My wicked dad, among his minor abuses, was a rotten planner of family vacations. With nine kids, some planning might’ve been fun.

Spur of the moment back in 1962 (when I was six), dad drags a dozen of us to the bottom of the Grand Canyon for an overnighter. No canteens. No food. No packs. No sleeping bags. No reservations at the food canteen. No reservations for overnighting.

Nowadays, adventurers join a two-year waiting list for a permit to FART within the hallowed canyon walls.

Rangers combing the trails would’ve stopped dad and his sorry disciples, turning us back to the trailhead, less than a mile in. For our own safety.

So, with such a bomb as my familial imprint, is it any wonder I went off half-cocked on so many of my quickie adventures?
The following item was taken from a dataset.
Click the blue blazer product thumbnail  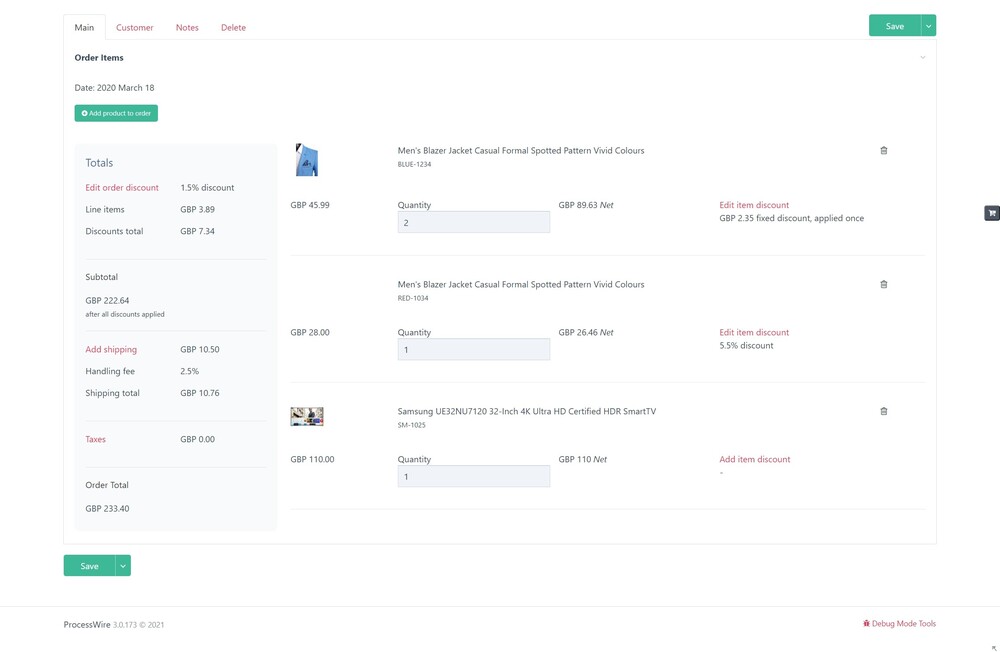coord(306,160)
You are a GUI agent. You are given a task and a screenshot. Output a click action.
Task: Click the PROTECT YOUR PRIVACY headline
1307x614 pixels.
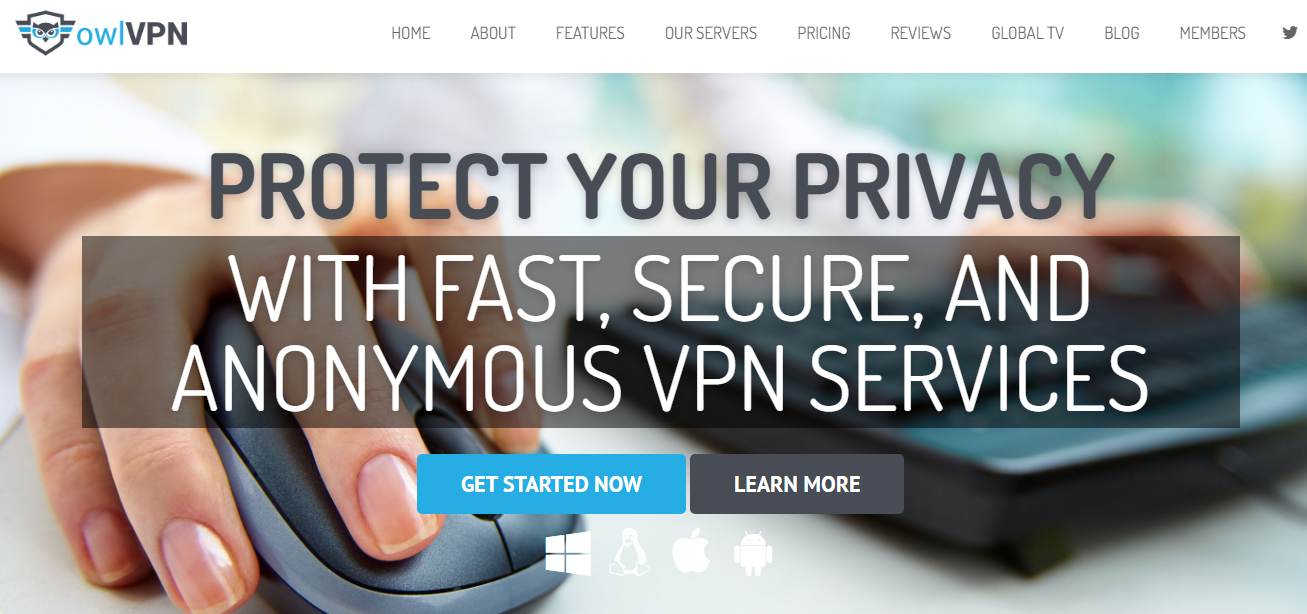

Gustave Deresse | Writer; AI Artist grants us a peek into his atypical adventuring style, way up yonder in Canada. His entertaining confessional silently begged me to spill my stray-dog saga:

One of my repeated errors in adventuring has been underestimating the onslaught of winter in the Sierras. That’s the main mountain range, the spine of California, boasting our highest peak, Mt. Whitney at 14,505 ft / 4,421 m.

My stray-dog saga happened a hundred miles from Mt. Whitney.

Mt. Whitney . . . Image by Tom Ferguson from Pixabay

Being a flatlander, we were enjoying a toasty Indian Summer down along the coast when icy winter storms were already battering the backcountry. I set off to go camping up at Mammoth Lakes on the weekend prior to the whole area getting closed down for the duration of winter.